It was unexpected and it looked like Tosh didn't know she was doing it. Jack blinked rapidly and turned back towards the bar below.

"I was undercover," Jack remembered. He flinched to himself. It was never as noble as it sounded. Shame wormed into him as Harkness below tipped his head back and laughed at what someone was saying. Harkness slapped someone on his back and moved away, the cigarette clenched tight between his teeth. "I needed a false identity so I took his name."

"Who were you before you took his name?" Tosh asked.

Jack didn't know anymore.

Tosh stirred uneasily when he didn't answer. She never pushed like they all usually would when they came across a puzzle. Instead, she turned back towards the bar as well, zeroing in on Harkness.

"Why him?"

Harkness waved to the barkeep. He gestured with the drink in his hand and the barkeep chuckled.

"It was convenient." Jack's left eye twitched and he swallowed. He couldn't look at Tosh.

Tosh digested all this.
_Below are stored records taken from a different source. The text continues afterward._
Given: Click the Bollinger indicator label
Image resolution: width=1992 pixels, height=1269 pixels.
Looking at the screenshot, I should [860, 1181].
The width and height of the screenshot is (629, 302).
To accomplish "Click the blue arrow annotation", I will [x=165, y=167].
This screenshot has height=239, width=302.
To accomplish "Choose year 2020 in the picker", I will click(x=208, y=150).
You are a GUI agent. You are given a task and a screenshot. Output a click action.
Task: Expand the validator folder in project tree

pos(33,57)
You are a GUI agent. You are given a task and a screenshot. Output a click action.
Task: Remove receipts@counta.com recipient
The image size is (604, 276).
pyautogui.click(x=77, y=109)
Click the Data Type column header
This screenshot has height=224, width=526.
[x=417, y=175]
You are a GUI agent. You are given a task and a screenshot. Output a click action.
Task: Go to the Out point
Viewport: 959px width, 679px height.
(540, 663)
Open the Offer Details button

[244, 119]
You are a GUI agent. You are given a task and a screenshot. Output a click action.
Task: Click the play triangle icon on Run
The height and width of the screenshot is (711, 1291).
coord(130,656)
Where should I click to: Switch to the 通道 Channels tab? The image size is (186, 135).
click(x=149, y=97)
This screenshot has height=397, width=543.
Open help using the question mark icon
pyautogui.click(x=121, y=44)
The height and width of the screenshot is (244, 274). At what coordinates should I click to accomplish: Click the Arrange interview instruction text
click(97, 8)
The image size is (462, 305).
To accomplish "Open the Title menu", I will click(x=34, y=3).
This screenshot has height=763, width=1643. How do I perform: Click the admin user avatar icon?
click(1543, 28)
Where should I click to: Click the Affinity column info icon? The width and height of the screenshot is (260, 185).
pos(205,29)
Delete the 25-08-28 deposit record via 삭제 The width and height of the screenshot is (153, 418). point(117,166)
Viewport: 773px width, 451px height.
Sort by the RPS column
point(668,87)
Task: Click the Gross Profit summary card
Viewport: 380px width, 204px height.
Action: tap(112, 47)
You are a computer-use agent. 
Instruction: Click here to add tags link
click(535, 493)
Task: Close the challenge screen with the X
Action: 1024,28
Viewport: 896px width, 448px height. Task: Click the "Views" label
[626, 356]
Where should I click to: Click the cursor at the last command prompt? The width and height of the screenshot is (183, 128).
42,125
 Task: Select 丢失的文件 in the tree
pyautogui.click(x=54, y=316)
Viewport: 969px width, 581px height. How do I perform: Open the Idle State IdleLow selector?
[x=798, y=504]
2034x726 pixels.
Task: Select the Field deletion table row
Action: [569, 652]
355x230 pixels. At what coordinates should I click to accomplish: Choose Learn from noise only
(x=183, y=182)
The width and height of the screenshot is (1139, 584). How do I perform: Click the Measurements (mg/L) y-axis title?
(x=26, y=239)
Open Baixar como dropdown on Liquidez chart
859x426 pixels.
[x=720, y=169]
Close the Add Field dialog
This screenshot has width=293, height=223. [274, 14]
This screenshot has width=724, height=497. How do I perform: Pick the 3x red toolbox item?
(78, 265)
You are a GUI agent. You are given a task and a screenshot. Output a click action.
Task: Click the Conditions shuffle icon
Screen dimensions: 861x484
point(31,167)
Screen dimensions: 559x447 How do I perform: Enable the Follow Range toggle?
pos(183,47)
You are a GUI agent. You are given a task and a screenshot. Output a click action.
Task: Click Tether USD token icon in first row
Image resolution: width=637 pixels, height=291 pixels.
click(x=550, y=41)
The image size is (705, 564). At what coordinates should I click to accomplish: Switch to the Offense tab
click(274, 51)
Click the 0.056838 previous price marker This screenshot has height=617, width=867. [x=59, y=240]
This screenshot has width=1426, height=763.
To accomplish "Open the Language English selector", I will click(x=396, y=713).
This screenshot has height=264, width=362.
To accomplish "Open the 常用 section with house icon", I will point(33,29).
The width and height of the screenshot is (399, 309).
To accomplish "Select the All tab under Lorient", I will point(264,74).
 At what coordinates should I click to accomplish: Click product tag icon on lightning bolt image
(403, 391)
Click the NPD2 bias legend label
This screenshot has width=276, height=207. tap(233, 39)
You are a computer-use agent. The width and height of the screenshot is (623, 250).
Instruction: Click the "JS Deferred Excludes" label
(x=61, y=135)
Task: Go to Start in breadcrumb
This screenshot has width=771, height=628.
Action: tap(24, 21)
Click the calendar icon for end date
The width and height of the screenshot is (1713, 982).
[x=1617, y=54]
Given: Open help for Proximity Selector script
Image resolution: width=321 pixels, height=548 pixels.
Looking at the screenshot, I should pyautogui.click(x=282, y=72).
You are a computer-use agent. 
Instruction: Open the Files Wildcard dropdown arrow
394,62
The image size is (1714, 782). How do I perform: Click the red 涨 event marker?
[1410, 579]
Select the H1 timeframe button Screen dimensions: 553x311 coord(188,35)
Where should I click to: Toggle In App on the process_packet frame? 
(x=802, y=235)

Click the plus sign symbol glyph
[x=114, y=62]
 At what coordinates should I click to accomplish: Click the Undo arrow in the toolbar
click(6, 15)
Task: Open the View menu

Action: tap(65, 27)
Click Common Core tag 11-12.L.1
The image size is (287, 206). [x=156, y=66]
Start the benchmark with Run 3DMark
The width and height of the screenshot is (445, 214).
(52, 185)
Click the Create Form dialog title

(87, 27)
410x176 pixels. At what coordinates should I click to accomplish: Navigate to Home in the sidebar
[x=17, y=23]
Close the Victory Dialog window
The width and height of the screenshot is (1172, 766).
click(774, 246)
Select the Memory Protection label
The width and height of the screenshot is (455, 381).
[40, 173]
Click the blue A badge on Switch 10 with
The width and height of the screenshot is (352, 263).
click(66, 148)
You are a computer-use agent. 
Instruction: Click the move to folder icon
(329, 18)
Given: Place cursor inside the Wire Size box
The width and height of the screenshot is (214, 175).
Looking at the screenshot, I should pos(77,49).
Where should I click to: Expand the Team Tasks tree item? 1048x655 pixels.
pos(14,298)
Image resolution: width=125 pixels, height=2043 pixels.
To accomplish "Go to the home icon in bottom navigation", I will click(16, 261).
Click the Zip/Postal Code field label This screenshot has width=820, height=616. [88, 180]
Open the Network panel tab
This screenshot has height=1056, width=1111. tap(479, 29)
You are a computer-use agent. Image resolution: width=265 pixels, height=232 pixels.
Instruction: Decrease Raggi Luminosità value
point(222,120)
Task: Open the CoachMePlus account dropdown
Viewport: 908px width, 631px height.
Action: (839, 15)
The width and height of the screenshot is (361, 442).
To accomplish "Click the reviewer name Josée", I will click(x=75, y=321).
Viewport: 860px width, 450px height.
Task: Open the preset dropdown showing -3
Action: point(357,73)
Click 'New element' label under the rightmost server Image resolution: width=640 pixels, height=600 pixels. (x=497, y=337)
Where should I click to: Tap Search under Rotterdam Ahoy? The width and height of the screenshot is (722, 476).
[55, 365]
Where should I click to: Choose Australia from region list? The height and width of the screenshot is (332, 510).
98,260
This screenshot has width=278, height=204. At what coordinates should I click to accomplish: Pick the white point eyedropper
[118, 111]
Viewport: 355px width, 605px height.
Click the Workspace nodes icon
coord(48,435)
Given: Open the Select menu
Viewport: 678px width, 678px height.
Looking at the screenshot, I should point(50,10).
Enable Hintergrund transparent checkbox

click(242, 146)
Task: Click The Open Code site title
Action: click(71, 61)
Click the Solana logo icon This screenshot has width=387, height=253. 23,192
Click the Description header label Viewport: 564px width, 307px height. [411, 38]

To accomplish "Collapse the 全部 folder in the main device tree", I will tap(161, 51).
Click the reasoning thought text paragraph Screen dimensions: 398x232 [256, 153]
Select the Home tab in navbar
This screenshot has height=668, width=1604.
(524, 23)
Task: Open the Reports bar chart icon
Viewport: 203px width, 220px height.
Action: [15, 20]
She fidgeted, her mind already adding up what Jack was willing to tell her so far.

"…but if you chose his identity to steal, then he-"

"Dies in battle," Jack finished for her.

Tosh turned sharply towards him. "When?"

Jack pulled his eyes away and met Tosh's. "Tomorrow," he said sadly.

They both turned back towards Harkness.

"So tonight…" Tosh's voice was thick. Her eyes were bright. She dipped her head, her shoulders slumping a little.

"I liked him."

So did I. Harkness was surprisingly charming. Perhaps it was because he wasn't aware of his own morality or because he looked at Jack like Ianto does, Jack wasn't sure. Jack shrugged. "He died in 1941."

"Jack, we're in 1941 right now." Tosh hesitated. "Do you…do you know about the others?"

Jack sighed, not surprised by the question. "Toshiko…"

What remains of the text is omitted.